Die Augen der Gottlosen: Menschen, die in der Finsternis stehen, können dieses wunderbare Heil in Christus nicht erkennen, weil es nur mit den Augen des Herzens gesehen werden kann. Fleischliche Augen können nicht sehen, dass Jesus Christus auf dem Thron sitzt und über jede Macht und Gewalt herrscht.

Es geht nicht um eine weltliche Macht, die für alle sichtbar ist, sondern um die göttliche Macht, die mit ganz andern Mitteln demonstriert wird.

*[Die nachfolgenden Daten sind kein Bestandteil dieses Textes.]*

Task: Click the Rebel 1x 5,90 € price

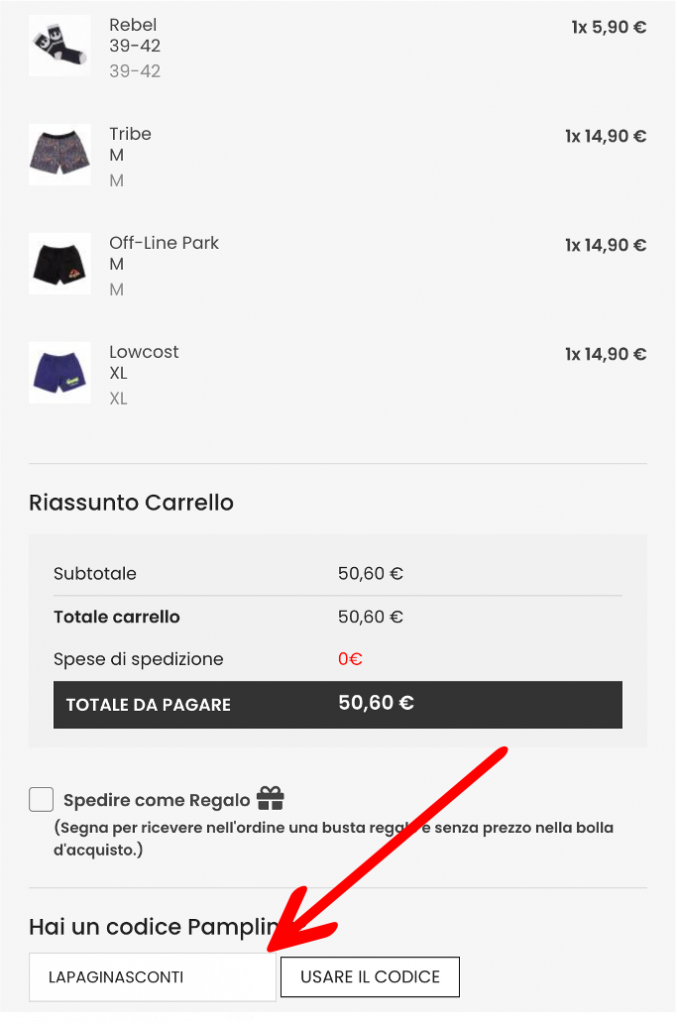Action: [608, 28]
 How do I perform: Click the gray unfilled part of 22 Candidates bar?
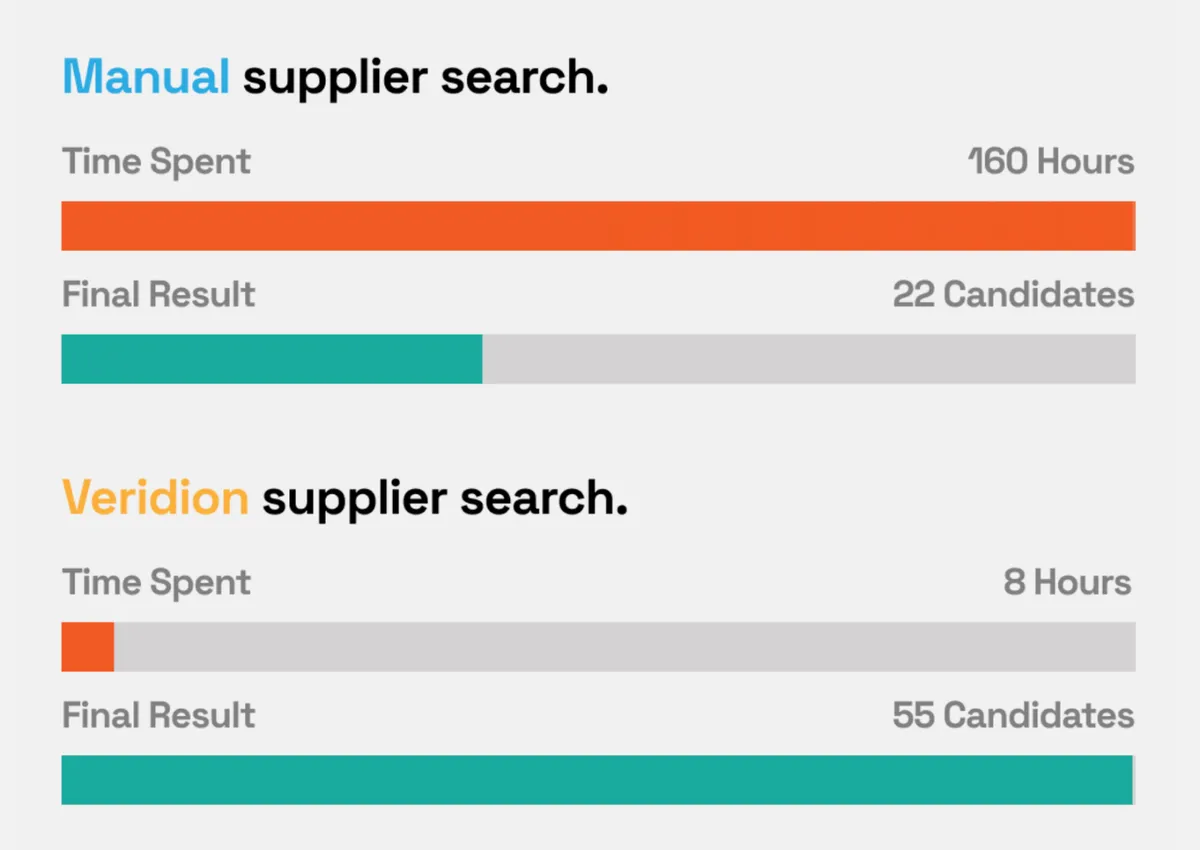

Vers 22: „Alles hat Gott ihm unterworfen, ihn aber, den Herrn über alles, gab er der Gemeinde zum Haupt.“
Der Plan Gottes endet in einem grossen Ziel: Die Königsherrschaft Christi. Noch ist es nicht für alle Menschen sichtbar, was in Christus bereits seinen Höhepunkt erreicht hat: 1. Kor. 15,23-27. Noch eine kurze Zeit und dann werden alle erfahren, was jetzt nur mit den Glaubensaugen gesehen werden kann. Wer auf Gottes Macht vertraut, der wird mit Christus siegen (1. Kor. 15,57).

Die Herrschaft Christi begann mit seiner Auferstehung. Christus ist nun das Haupt seiner Gemeinde. Um unter die Herrschaft Christi kommen zu können, braucht es die örtliche Gemeinde (sie ist der Aufzug ins oberste Stockwerk!). Die Gemeinde ist der Vorgeschmack vom himmlischen Reich. Das Ziel des Heilsplans Gottes für uns Menschen ist die Gemeinde!

Vers 23: „Die Gemeinde ist sein Leib: Er, der alles zur Vollendung führen wird, lebt in ihr mit seiner ganzen Fülle.“
Durch die Gemeinde führt Christus uns zur himmlischen Vollendung. Christus ist das Haupt und wir sind die Glieder an selben Leib: 1. Kor. 12,12-31. Als Gemeinde bilden wir den Abglanz Christi und seiner Macht als König in seinem Reich.